Мила лишь немного шире меня в бедрах, так что большинство моих вещей ей в пору. Спустя несколько примерок я останавливаюсь на свободном синем сарафане. Он старенький, немодный, просто идеальный. Дабы дополнить получившийся образ, я одалживаю у одной из соседок цветастую шаль, накидываю ее на Милины плечи.
– Ну как?
Мила смотрит в зеркало с ужасом:
– Таня, ты уверена, что я должна идти в ресторан в таком виде?
– Уверена!
– А если кто из знакомых увидит?
– Делай вид, что они обознались. Мой заказчик должен думать, что ты не местная.
– Хорошо, – кивает Мила.
Я в этот момент бросаю взгляд на ее стопы.
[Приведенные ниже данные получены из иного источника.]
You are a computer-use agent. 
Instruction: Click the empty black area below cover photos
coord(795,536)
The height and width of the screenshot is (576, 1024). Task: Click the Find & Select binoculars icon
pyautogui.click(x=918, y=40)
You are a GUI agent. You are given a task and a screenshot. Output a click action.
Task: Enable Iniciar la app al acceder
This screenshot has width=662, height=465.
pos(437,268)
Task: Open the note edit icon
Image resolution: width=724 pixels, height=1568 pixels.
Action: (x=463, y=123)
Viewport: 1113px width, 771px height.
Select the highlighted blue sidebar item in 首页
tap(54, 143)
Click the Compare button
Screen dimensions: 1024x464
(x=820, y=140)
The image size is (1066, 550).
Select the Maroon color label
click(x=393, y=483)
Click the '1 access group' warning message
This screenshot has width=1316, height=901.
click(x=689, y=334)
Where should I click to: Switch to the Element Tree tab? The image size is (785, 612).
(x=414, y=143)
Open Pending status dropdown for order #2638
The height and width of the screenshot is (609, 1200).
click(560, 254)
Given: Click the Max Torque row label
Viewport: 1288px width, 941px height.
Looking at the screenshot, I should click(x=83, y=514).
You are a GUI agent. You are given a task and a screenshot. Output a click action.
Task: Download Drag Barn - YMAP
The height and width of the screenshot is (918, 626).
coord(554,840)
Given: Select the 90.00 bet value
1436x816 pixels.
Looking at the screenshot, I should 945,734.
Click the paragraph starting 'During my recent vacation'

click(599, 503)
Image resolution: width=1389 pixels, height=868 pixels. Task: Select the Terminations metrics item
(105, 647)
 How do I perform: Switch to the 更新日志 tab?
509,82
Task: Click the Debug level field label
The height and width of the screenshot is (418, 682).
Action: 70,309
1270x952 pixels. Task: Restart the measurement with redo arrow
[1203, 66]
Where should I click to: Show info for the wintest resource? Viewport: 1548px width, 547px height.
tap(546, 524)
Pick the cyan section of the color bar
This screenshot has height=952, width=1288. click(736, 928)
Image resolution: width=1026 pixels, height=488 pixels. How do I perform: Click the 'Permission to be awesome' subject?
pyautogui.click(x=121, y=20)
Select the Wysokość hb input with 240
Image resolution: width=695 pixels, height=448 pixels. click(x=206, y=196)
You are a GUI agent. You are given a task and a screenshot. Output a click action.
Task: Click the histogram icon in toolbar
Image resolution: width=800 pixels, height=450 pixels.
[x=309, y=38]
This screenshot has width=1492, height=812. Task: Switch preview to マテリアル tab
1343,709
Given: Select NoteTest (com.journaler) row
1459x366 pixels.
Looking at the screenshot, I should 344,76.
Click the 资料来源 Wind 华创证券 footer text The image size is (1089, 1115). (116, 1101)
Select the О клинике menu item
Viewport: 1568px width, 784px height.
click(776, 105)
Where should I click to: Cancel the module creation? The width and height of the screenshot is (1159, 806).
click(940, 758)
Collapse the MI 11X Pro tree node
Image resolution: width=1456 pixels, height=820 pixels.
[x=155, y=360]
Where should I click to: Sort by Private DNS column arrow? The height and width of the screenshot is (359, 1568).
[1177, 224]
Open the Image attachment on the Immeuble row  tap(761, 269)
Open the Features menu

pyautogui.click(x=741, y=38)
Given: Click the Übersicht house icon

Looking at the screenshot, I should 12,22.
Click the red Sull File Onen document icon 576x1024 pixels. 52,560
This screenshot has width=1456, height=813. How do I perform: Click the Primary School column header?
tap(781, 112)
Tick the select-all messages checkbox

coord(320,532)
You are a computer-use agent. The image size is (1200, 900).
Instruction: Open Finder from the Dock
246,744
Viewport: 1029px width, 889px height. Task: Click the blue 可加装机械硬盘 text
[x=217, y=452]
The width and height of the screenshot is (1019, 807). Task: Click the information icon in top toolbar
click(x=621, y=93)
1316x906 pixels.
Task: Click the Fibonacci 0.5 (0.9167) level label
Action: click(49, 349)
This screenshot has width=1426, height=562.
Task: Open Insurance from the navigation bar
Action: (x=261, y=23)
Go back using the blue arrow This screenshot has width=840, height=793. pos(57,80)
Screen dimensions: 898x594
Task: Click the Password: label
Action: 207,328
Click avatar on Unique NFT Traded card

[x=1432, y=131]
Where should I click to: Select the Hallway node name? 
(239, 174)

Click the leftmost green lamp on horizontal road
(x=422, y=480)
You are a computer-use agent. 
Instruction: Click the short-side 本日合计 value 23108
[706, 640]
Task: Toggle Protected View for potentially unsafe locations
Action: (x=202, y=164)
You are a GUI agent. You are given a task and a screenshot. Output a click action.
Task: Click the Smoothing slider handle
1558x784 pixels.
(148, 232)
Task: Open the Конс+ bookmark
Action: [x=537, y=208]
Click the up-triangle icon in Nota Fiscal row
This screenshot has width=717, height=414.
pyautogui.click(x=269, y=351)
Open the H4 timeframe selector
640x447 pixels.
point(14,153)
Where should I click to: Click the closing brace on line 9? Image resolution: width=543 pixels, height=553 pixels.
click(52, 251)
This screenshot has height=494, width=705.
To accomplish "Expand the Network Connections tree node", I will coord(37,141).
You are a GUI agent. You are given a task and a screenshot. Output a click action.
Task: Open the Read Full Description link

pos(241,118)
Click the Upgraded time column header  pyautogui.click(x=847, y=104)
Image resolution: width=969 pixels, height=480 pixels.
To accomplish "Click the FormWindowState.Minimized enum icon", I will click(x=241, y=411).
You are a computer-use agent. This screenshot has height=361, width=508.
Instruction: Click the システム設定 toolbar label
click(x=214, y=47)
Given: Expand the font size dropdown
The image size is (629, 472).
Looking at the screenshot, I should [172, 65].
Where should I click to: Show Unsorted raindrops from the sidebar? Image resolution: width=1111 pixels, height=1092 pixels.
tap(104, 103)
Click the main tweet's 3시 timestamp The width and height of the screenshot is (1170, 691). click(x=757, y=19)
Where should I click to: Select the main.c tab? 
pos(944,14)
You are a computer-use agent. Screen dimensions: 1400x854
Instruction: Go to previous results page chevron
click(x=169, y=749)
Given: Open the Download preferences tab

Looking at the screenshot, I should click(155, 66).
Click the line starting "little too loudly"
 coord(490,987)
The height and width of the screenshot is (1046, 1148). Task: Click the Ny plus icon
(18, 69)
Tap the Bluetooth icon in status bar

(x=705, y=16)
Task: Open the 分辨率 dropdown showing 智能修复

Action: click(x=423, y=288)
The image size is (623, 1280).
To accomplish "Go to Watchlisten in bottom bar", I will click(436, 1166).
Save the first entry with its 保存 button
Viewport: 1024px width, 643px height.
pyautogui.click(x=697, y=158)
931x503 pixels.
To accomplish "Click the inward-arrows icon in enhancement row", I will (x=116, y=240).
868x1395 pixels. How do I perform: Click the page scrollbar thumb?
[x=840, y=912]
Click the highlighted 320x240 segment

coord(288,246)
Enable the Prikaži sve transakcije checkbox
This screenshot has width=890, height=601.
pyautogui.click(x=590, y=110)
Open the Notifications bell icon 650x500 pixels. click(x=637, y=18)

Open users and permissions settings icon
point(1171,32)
– О господи! Про ноги-то забыли!
– А что с ними? – не понимает Мила
– Слишком ухоженные.
Я быстро стираю лак с ногтей на ее ногах, а потом снова веду Милу во двор. Дети на площадке смотрят на нас с интересом, потому что я заставляю Милу ходить босиком, а она опять ревет.
– Это последний штрих! – заверяю я. – Больше тебе ничего не придется делать.
Мы четыре раза обходим детскую площадку, минут десять топчемся в песочнице. А потом я замечаю неподалеку вчерашнюю бабулю – ту, что Сонькиных детей в кружок записала. Она идет по дорожке, размахивая сумкой. Я хватаю Милу под руку и тяну к подъезду:
– Все, достаточно.
Мила вдруг начинает упираться:
– А мне кажется, нет. Надо еще походить.
– Доверься профессионалу: тебе точно хватит!
Я все-таки успеваю затащить Милу в подъезд до того, как бабуля нас замечает. Перевожу дух: в кои-то веки повезло.
Когда мы поднимаемся в квартиру, Мила пытается прорваться в ванную, чтобы вымыть ноги. Я заслоняю дверь грудью:
– Не надо.
– Но почему? – кричит она, воздев мозолистые руки в пятнах к потолку. – Почему?
– У тебя пятки как у младенца. Мой заказчик сразу тебя раскусит, если ты пойдешь к нему на свидание с чистыми ногами.
– Я из-за тебя сейчас вся чесаться начну, – грозит Мила.
– Чешись! Хорошие манеры нам ни к чему.
Несколько минут она обиженно сопит, но после чашки чая с конфетами смиряется с судьбой.
На встречу с Кузнецовым я отправляю ее на такси (за мой счет). Перед тем, как она садится в машину, напоминаю:
– Ты из станицы. Из Динской. Любишь выращивать цветы и варить варенье. О Василии ничего не слышала.
– А шаль можно снять? – жалобно просит Мила. – Жарко же.
Я делаю грозное лицо:
– Не вздумай. У этого сарафана слишком глубокий вырез, а моему заказчику нужна девушка скромная.